* Trecho da página
------------------------

A LOGÍSTICA REVERSA E AS INFRAÇÕES ADMINISTRATIVAS

A Lei da Política Nacional de Resíduos Sólidos, Lei nº 12.305/2010, veio complementar lacuna da Lei nº 11.445/07, Lei da Política Nacional de Saneamento Básico quanto a detalhar o gerenciamento dos resíduos sólidos. A Lei da PNRS traz, como o marco legal dos resíduos sólidos, os princípios, objetivos, instrumentos e diretrizes para a gestão integrada dos resíduos sólidos, inclusive os perigosos, e estabelece as responsabilidades dos geradores e do poder público, bem como regulamenta os instrumentos econômicos aplicáveis.

Mas, a grande novidade trazida pela Lei da PNRS foi a logística reversa, que foi assim conceituada:

“instrumento de desenvolvimento econômico e social caracterizado
por um conjunto de ações, procedimentos e meios destinados a viabilizar a coleta
e a restituição dos resíduos sólidos ao setor empresarial,
para reaproveitamento, em seu ciclo ou em outros ciclos produtivos,
ou outra destinação final ambientalmente adequada”

------------------------

* Registros de dados

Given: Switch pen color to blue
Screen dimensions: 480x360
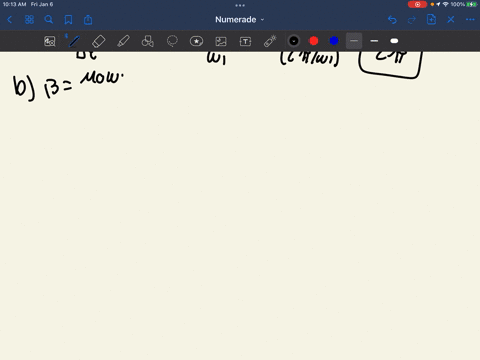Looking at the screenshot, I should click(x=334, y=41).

------------------------

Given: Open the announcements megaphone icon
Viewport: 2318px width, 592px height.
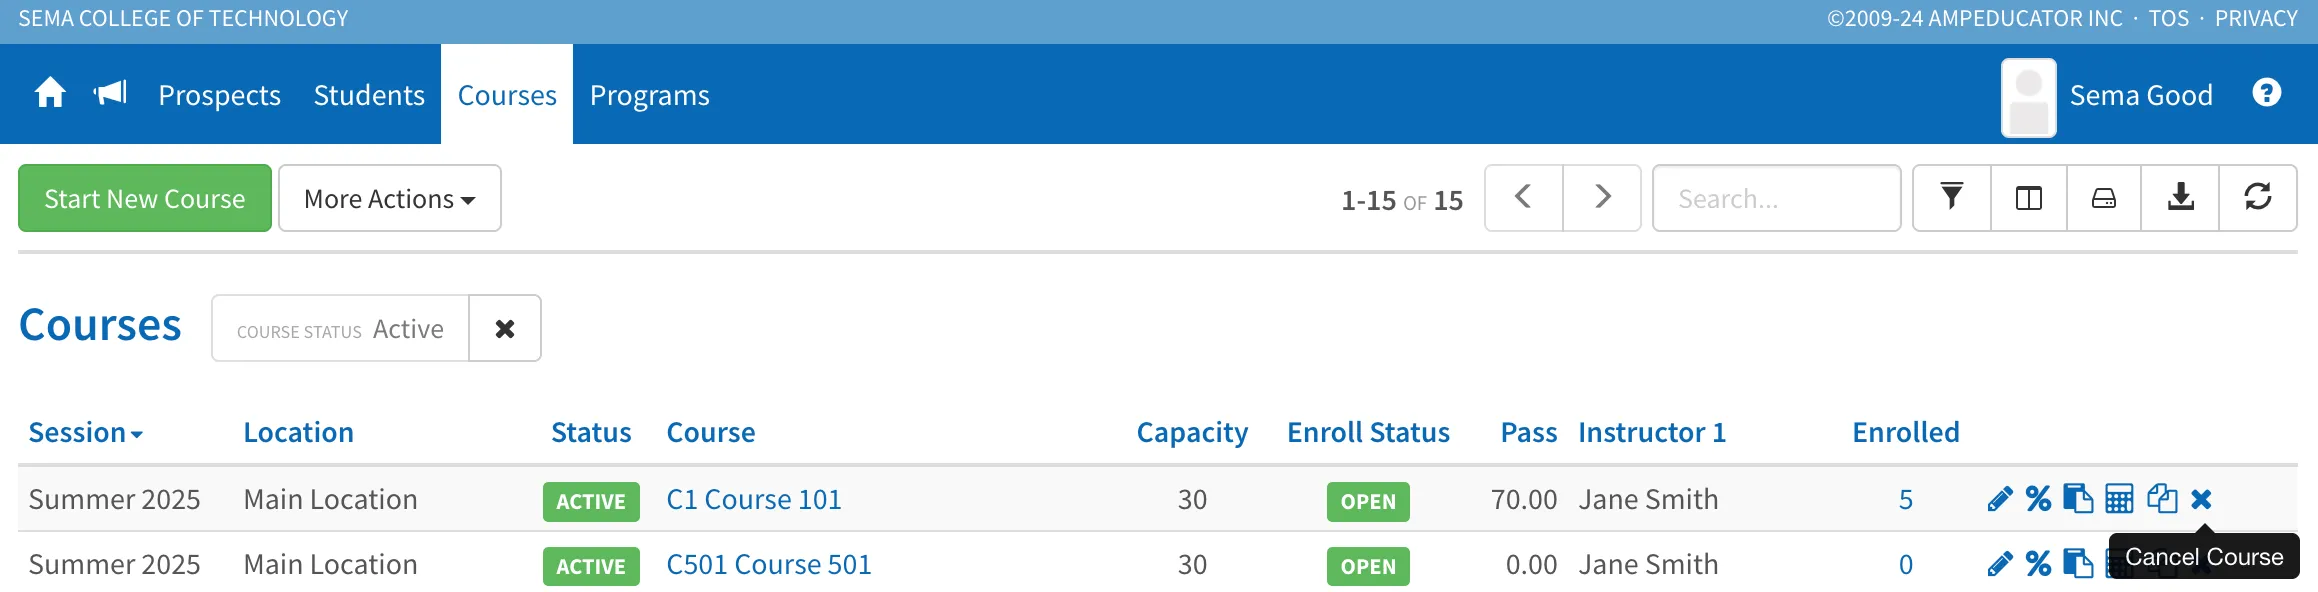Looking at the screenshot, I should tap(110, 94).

------------------------

* Instruções das tarefas
• a. Reproduza, do trecho da página, a passagem que se inicia em "A Lei da Política" e segue até "instrumentos econômicos aplicáveis.".
• b. Informe se cada afirmação a seguir está de acordo com o trecho da página, respondendo sim ou não e citando literalmente as palavras do trecho que decidem a questão: (i) a Lei nº 12.305/2010 veio suprir uma lacuna da Lei nº 11.445/07; (ii) a gestão integrada prevista na Lei da PNRS deixa de fora os resíduos perigosos; (iii) a logística reversa visa viabilizar a restituição dos resíduos sólidos ao poder público.

* Lista de respostas
• a.
A Lei da Política Nacional de Resíduos Sólidos, Lei nº 12.305/2010, veio complementar lacuna da Lei nº 11.445/07, Lei da Política Nacional de Saneamento Básico quanto a detalhar o gerenciamento dos resíduos sólidos. A Lei da PNRS traz, como o marco legal dos resíduos sólidos, os princípios, objetivos, instrumentos e diretrizes para a gestão integrada dos resíduos sólidos, inclusive os perigosos, e estabelece as responsabilidades dos geradores e do poder público, bem como regulamenta os instrumentos econômicos aplicáveis.

• b.
(i) Sim: "veio complementar lacuna da Lei nº 11.445/07".
(ii) Não: "inclusive os perigosos".
(iii) Não: "a restituição dos resíduos sólidos ao setor empresarial".